(Items in a dataset)

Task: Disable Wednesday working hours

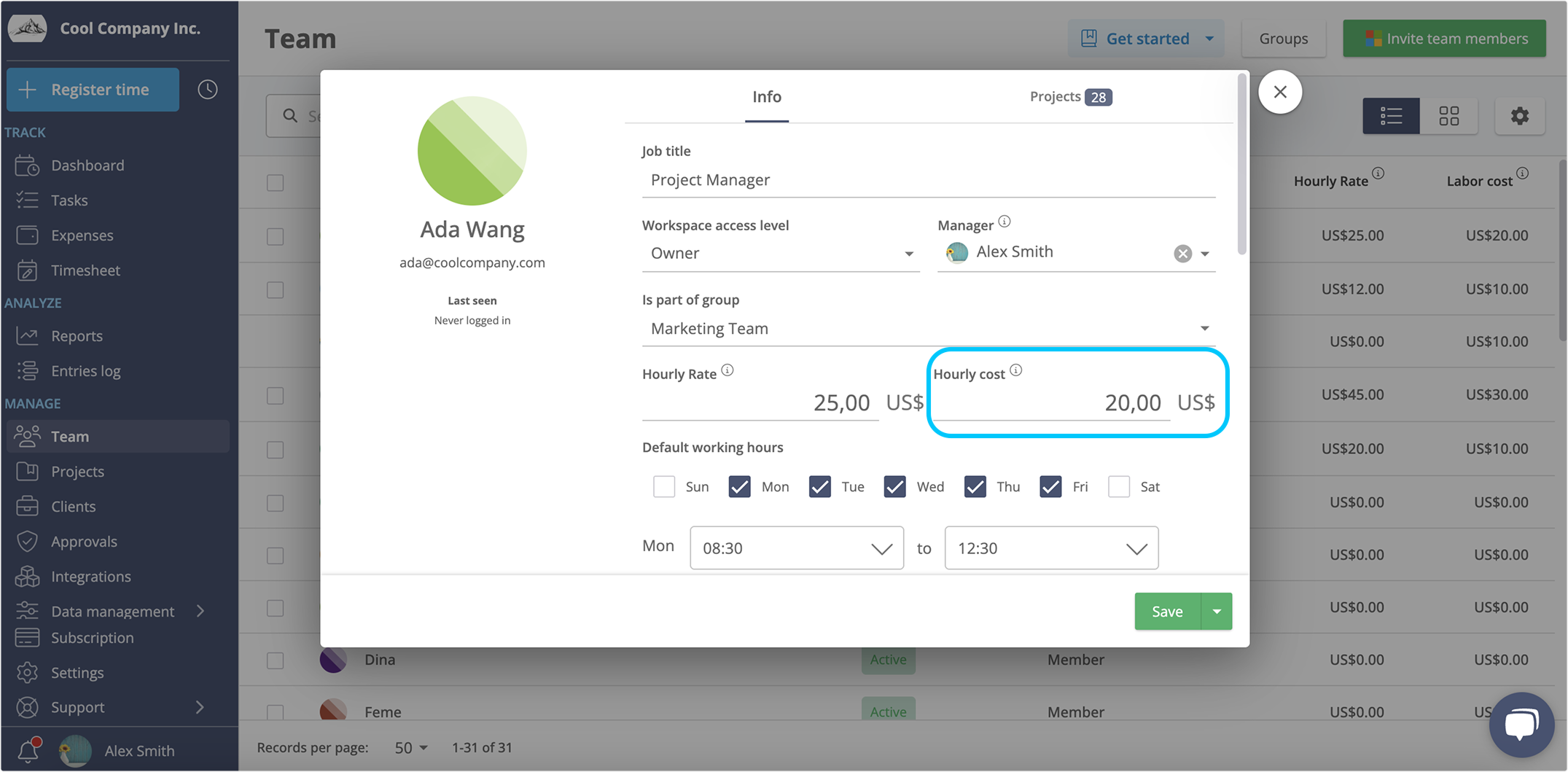Action: coord(894,486)
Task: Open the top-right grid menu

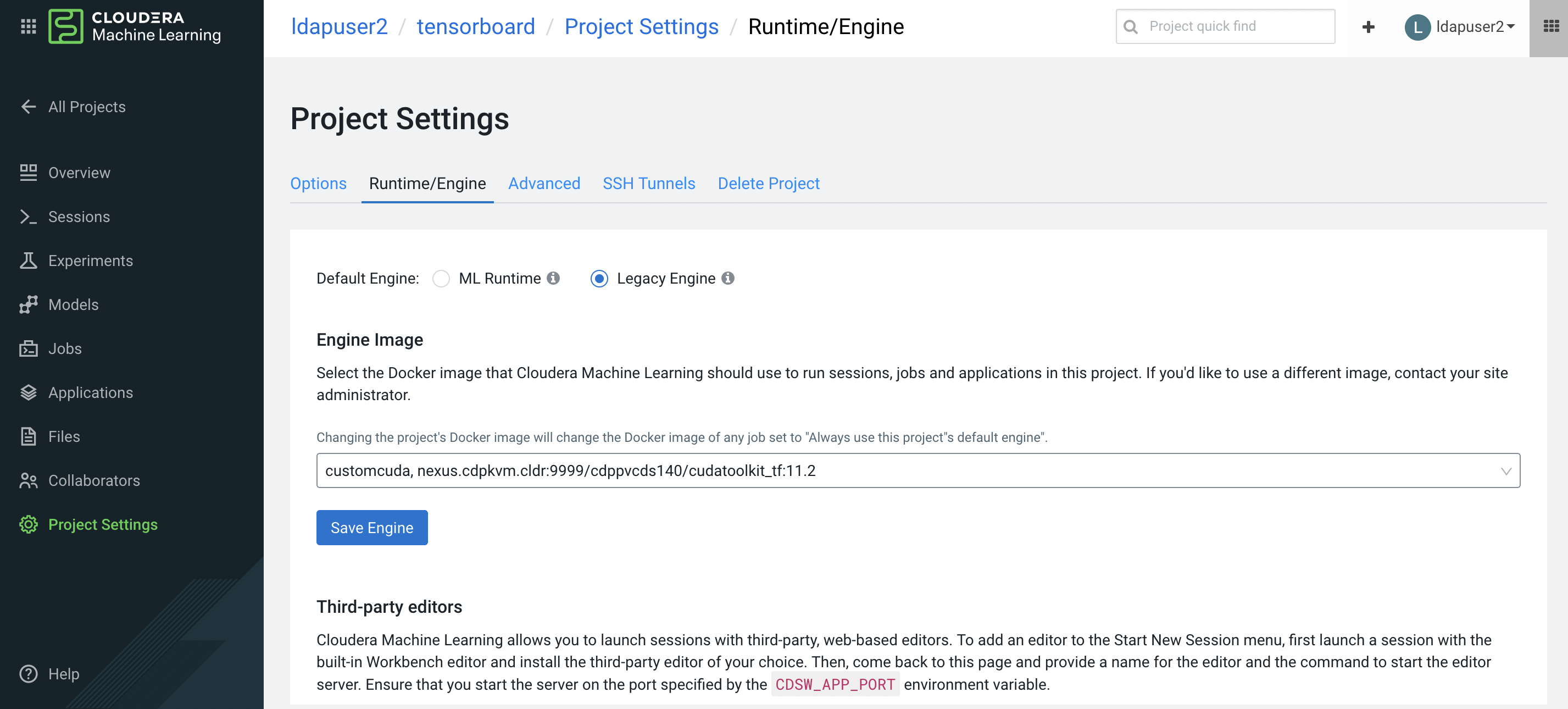Action: (1550, 27)
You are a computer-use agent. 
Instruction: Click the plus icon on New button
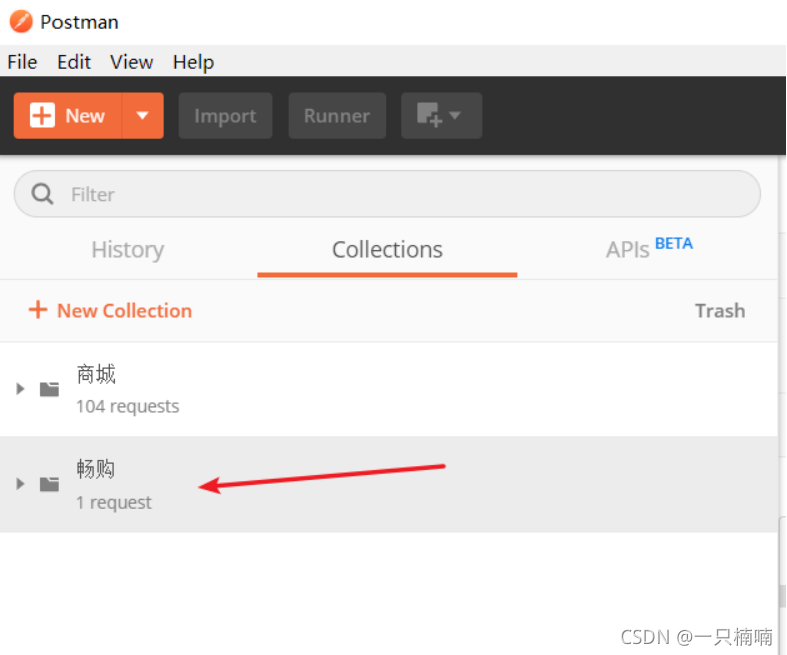pyautogui.click(x=42, y=115)
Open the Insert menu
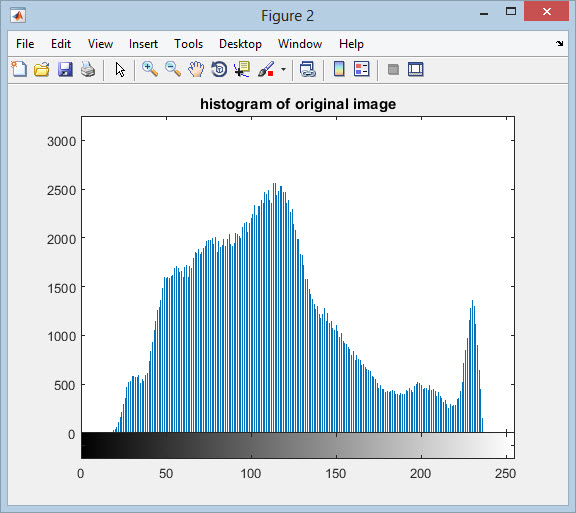Image resolution: width=576 pixels, height=513 pixels. pos(143,44)
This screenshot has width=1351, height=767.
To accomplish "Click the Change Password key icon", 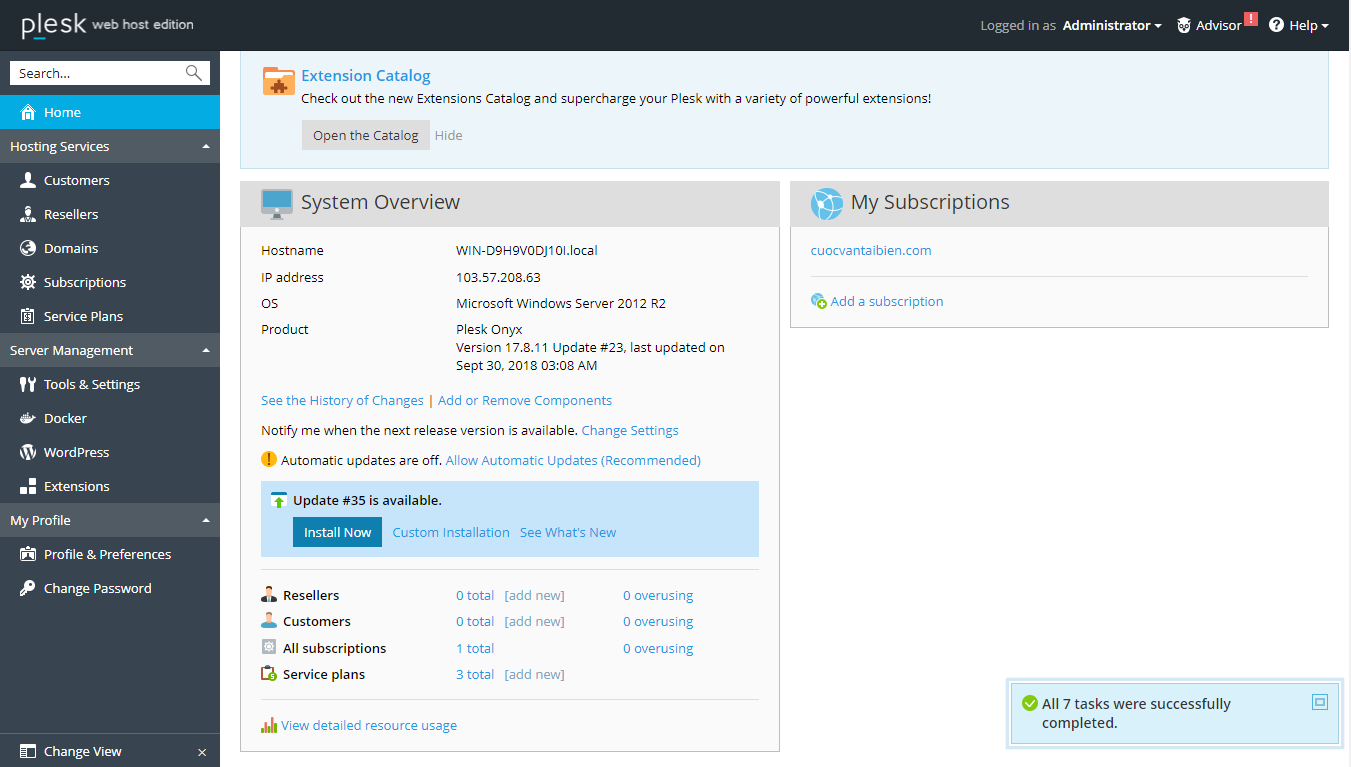I will 28,589.
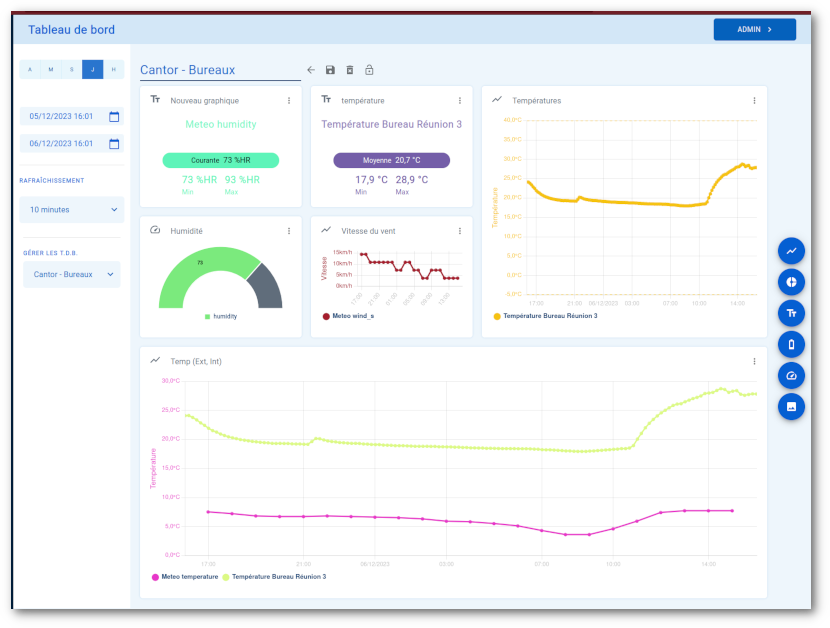Add a gauge widget
Image resolution: width=830 pixels, height=628 pixels.
click(791, 375)
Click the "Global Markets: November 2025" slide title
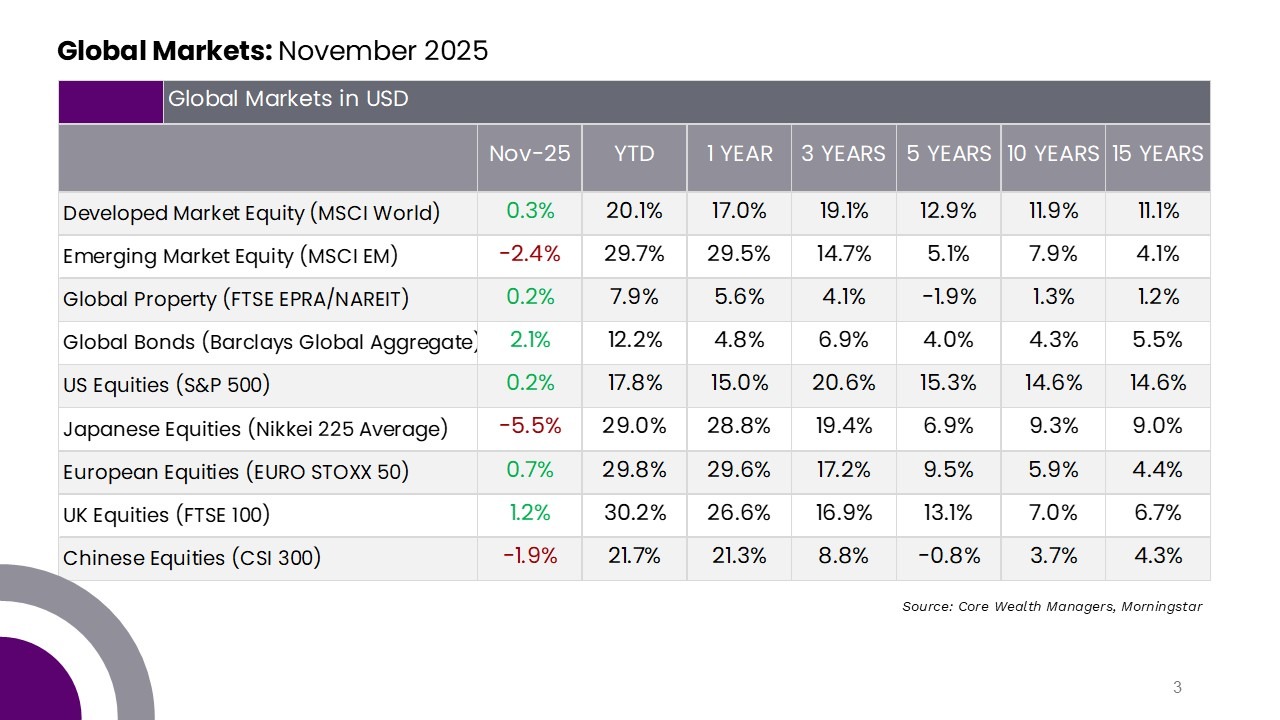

> **The problem**:
Which lines of the items above contain the word "Task"? Return each of them in full.

> **In response**:
Task: Disable Wednesday working hours
Task: Open the top-right grid menu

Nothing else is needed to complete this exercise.